**EXERCISE GOAL**
Arrange the entries as a numbered list, starting at the line that contains "You are a GUI" and ending with the last line of the entries, both included. Omit blank lines and leave the pictures out.

**AVAILABLE RECORDS**
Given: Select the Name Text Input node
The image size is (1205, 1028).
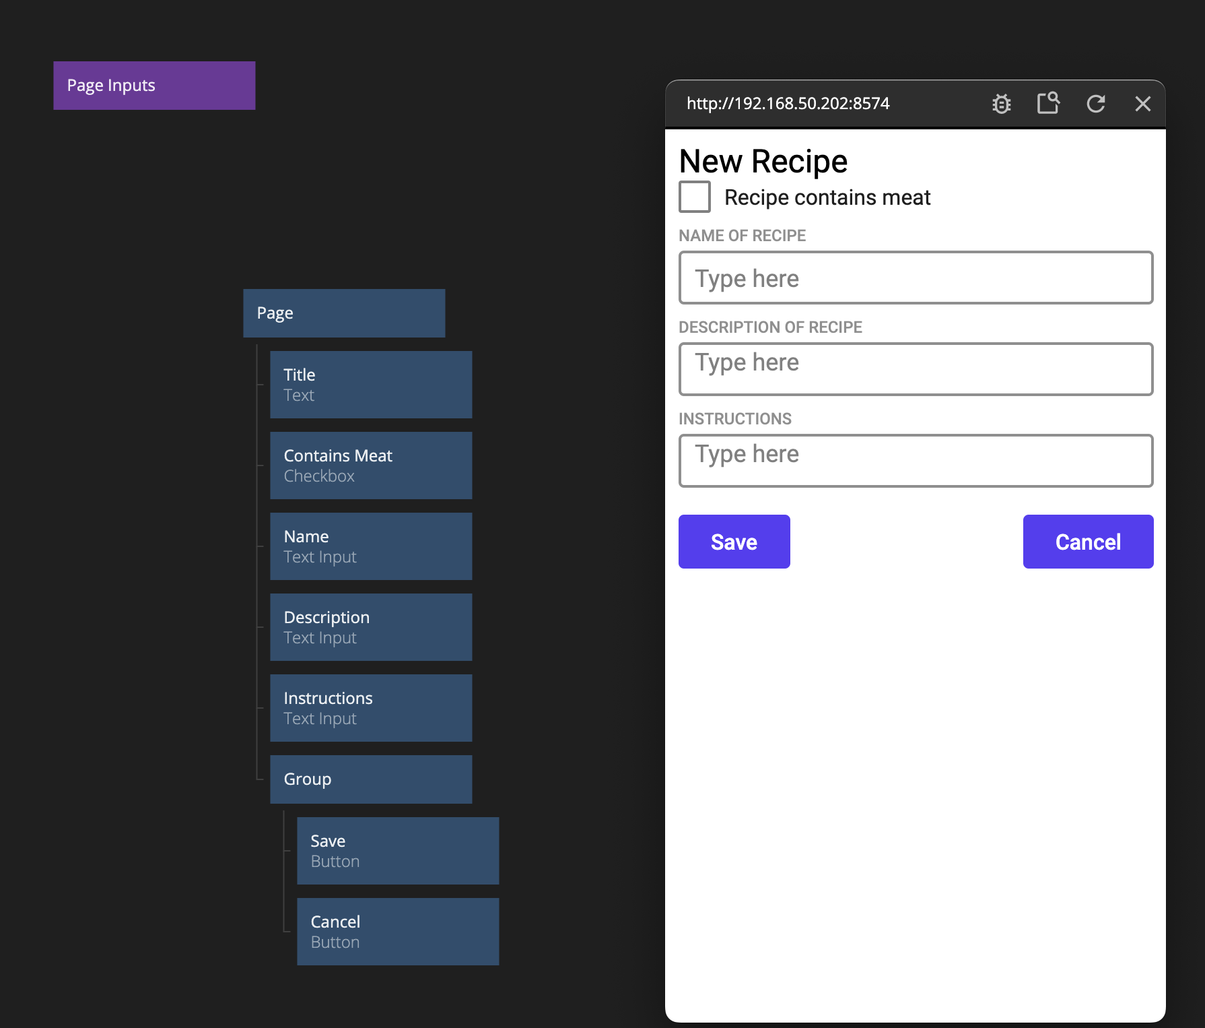Looking at the screenshot, I should [x=371, y=546].
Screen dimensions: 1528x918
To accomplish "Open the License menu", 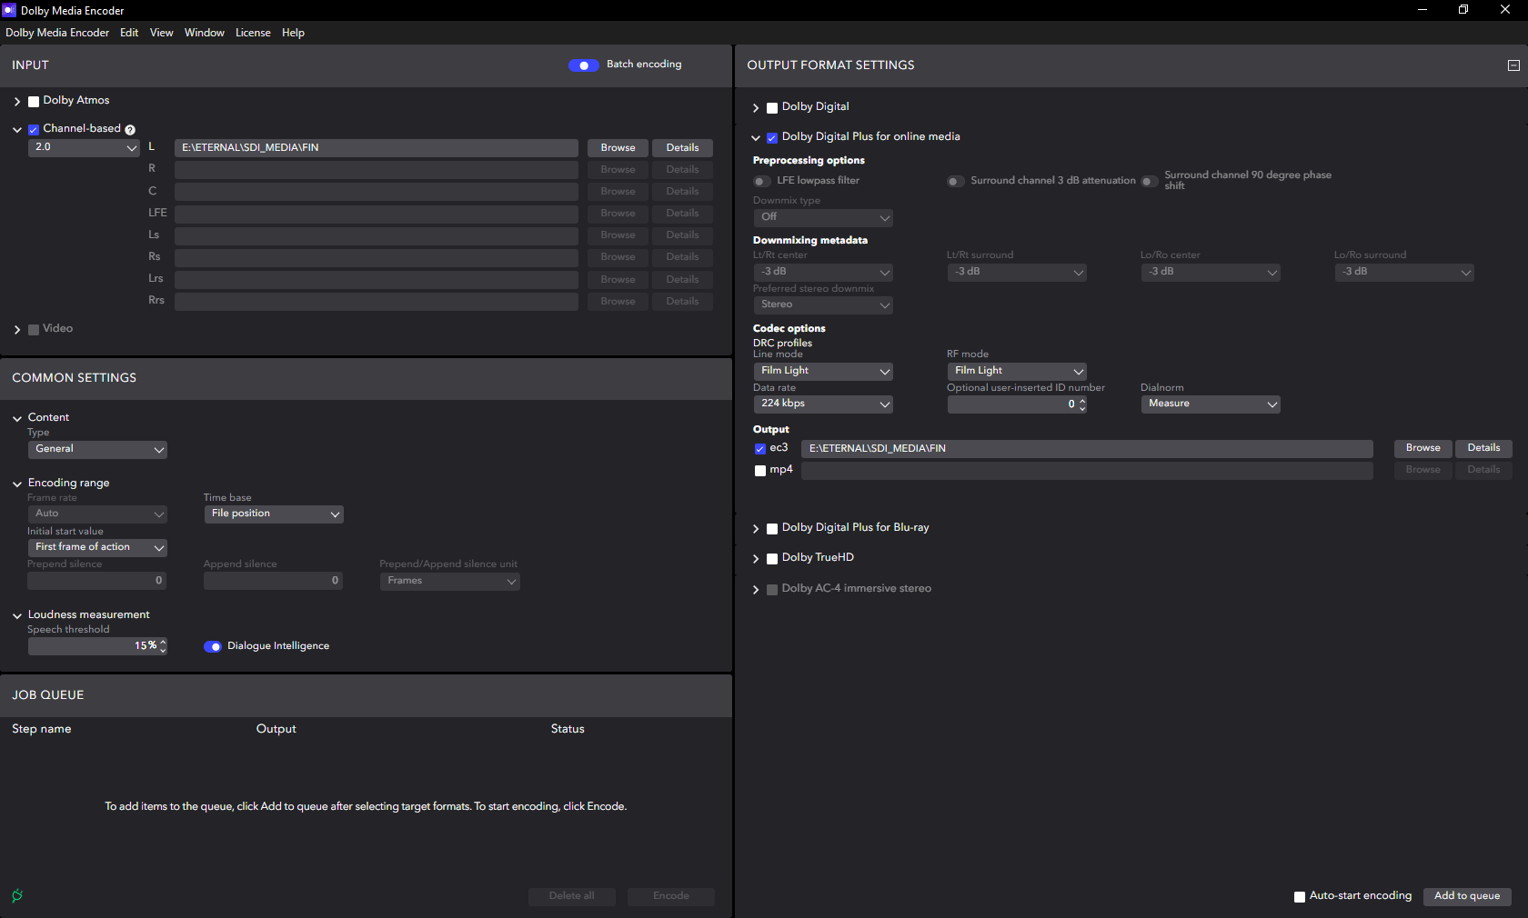I will tap(253, 33).
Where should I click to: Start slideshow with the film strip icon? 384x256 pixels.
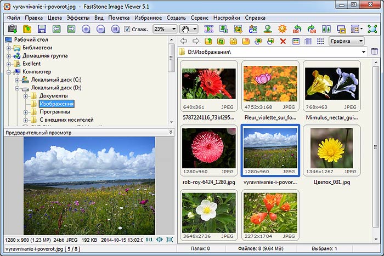pyautogui.click(x=208, y=29)
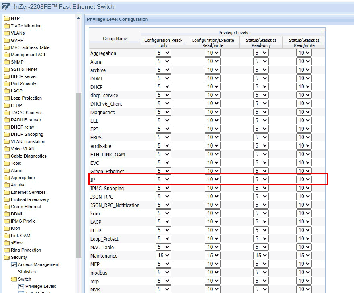Go to Privilege Levels page link
354x293 pixels.
[41, 286]
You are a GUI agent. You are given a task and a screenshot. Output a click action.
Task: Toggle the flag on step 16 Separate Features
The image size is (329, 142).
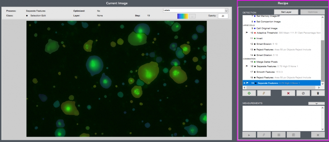(246, 66)
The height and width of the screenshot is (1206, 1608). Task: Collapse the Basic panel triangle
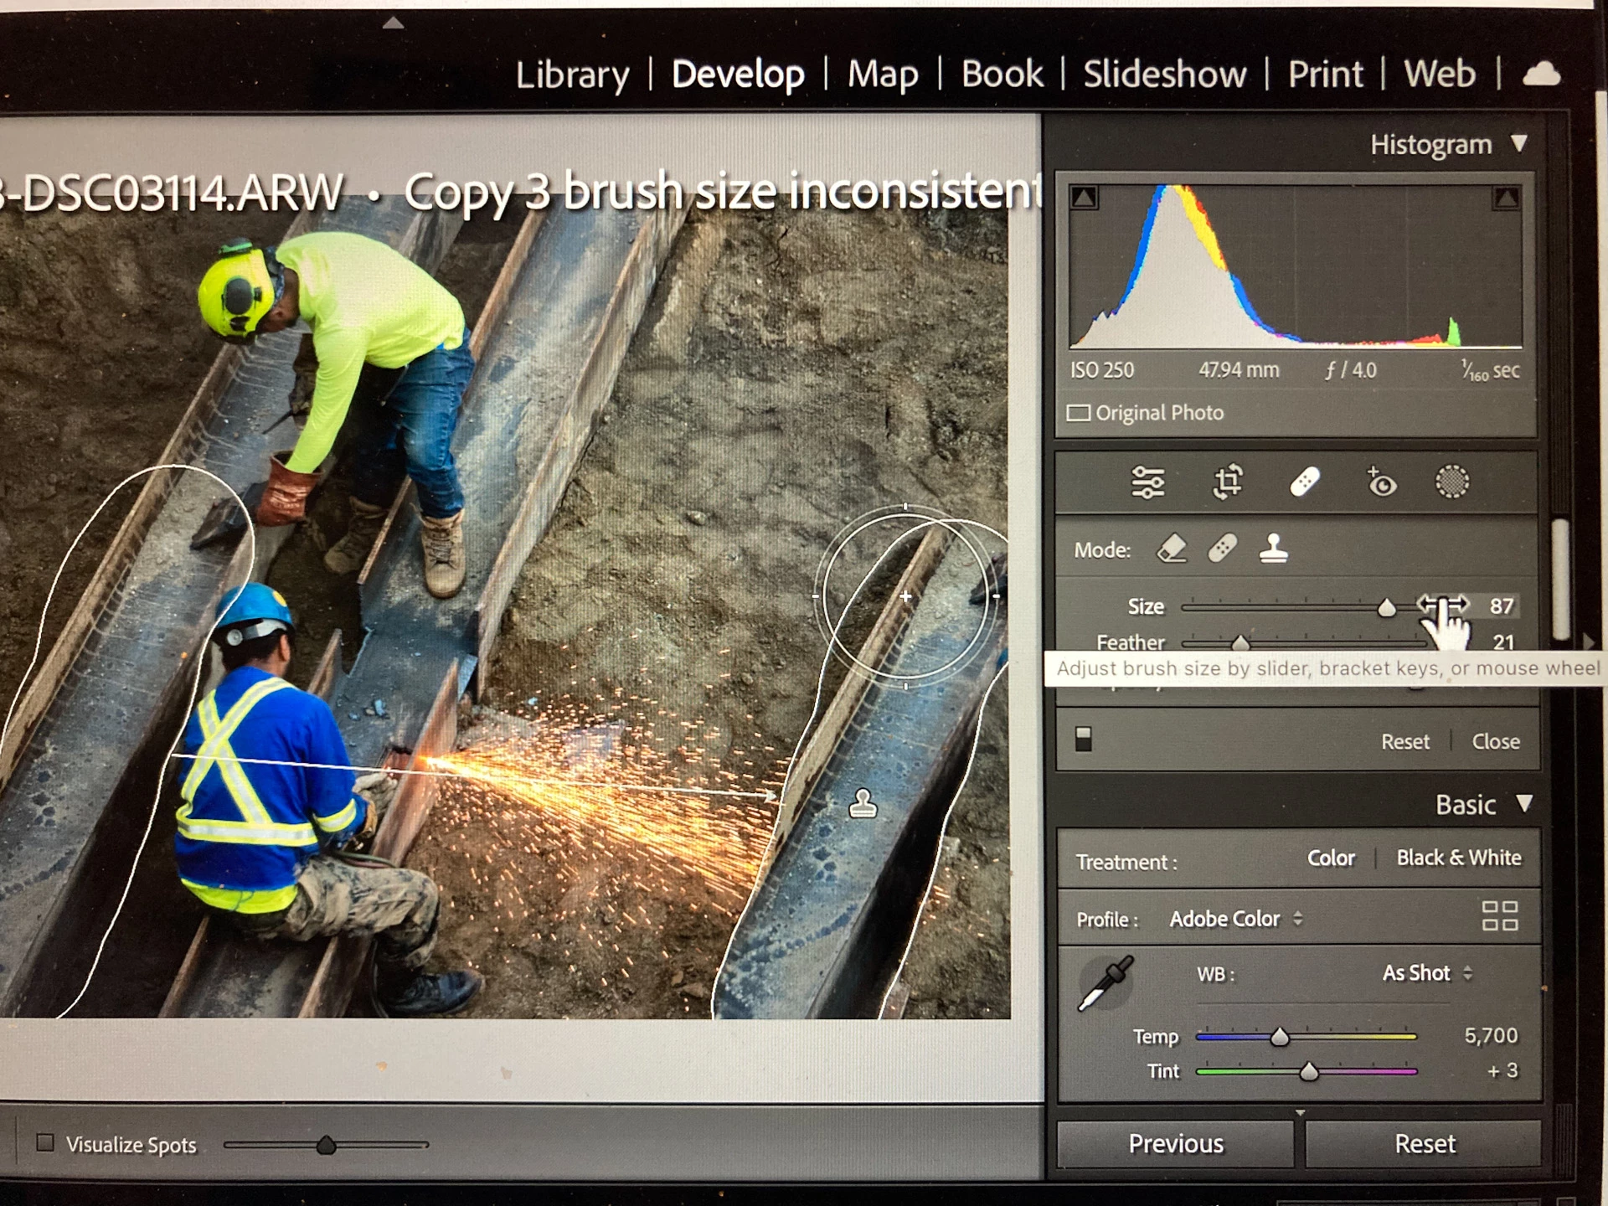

**ANSWER IN FULL**
1. You are a GUI agent. You are given a task and a screenshot. Output a click action.
2. Task: Toggle the flag on step 16 Separate Features
3. The image size is (329, 142).
4. (246, 66)
5. The height and width of the screenshot is (1206, 1608). Task: Collapse the Basic panel triangle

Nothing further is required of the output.